» DIRECTION
Retype the rows from the line containing "Given: Select Racer 9 Pass 00:15:81 marker" through the last row, including both ends, without changing anything. Leave the pictures out of your answer.

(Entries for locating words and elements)
★ ★ ★
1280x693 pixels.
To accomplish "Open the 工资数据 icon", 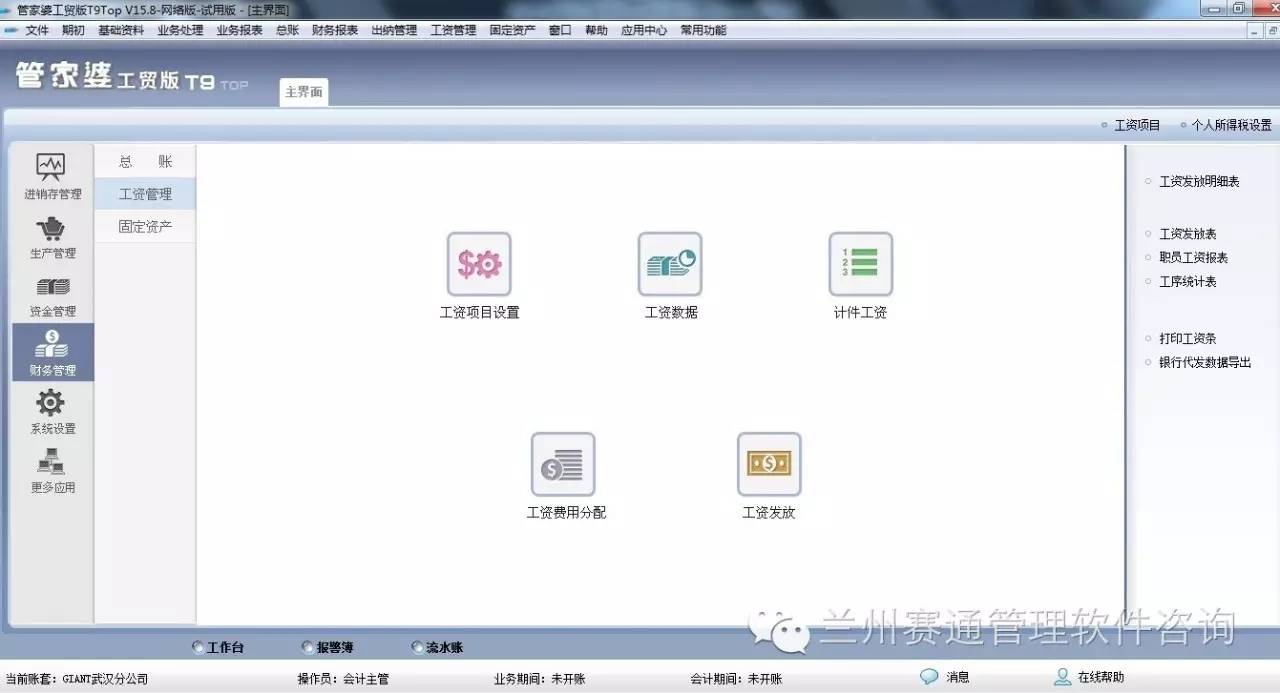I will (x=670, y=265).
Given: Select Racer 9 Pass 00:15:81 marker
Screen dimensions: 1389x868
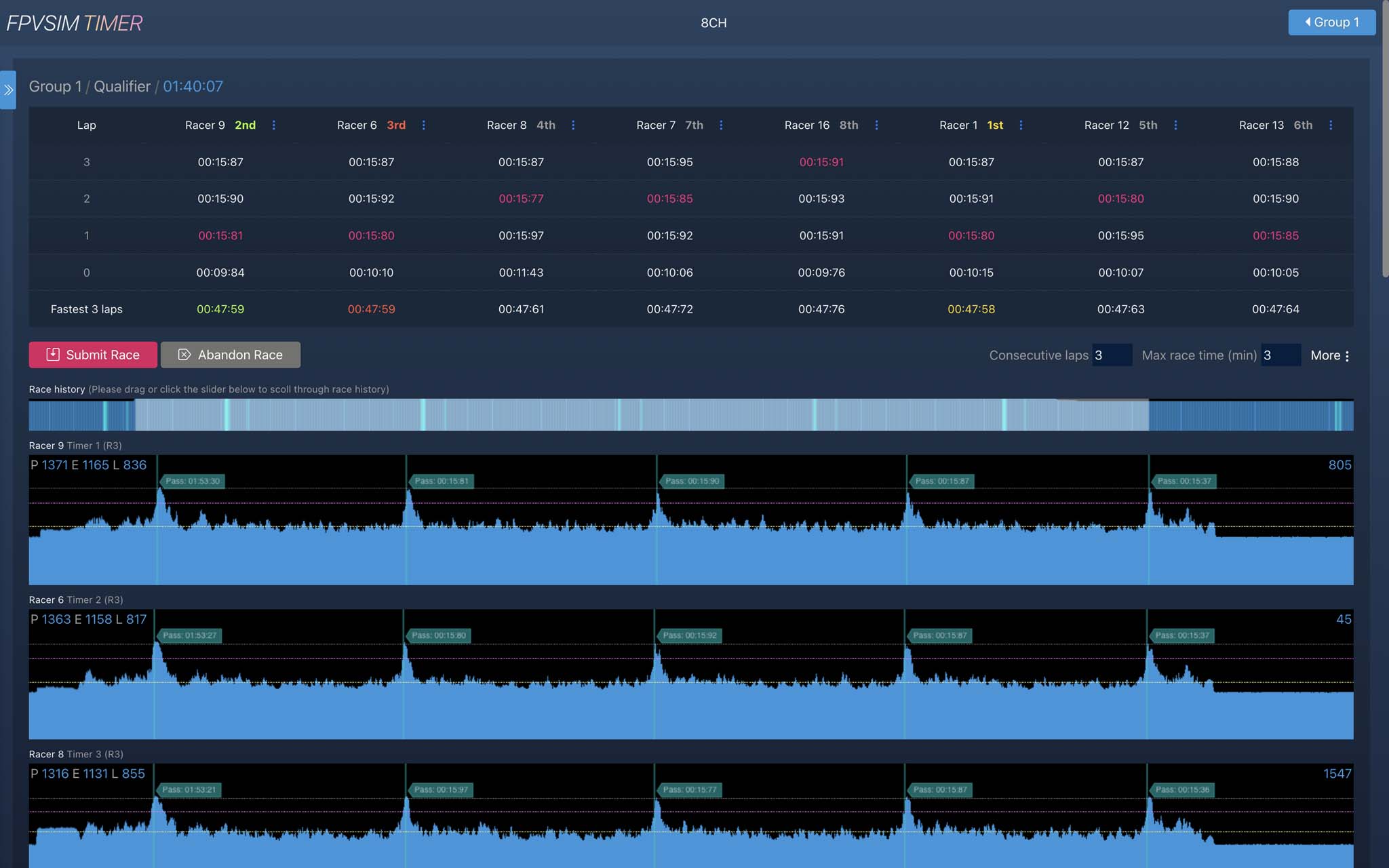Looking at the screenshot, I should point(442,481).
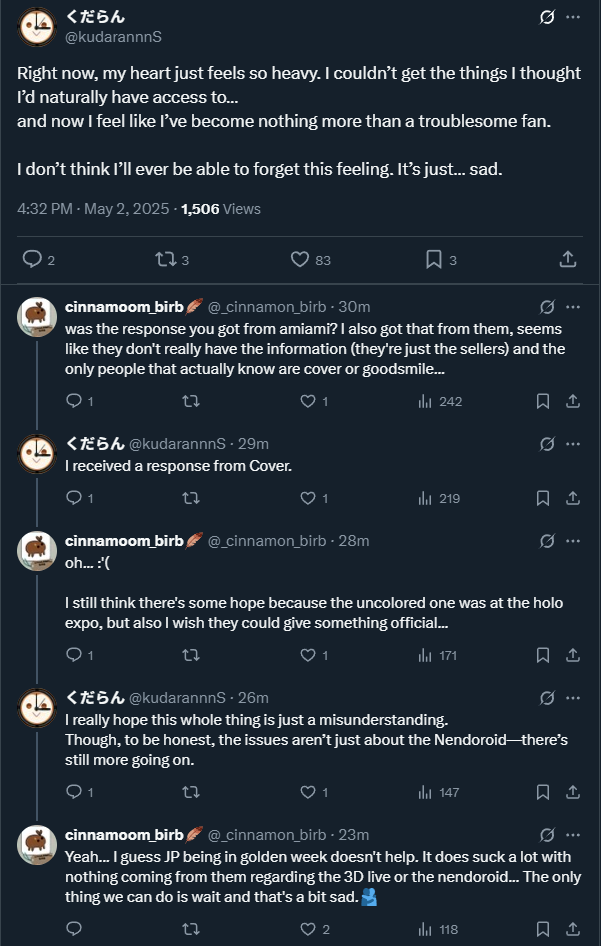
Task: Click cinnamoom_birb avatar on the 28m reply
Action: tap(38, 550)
★ ★ ★
» ANSWER TO THE EXERCISE
Given: Select Racer 9 Pass 00:15:81 marker
Screen dimensions: 1389x868
Looking at the screenshot, I should point(442,481).
Task: Click cinnamoom_birb avatar on the 28m reply
Action: tap(38, 550)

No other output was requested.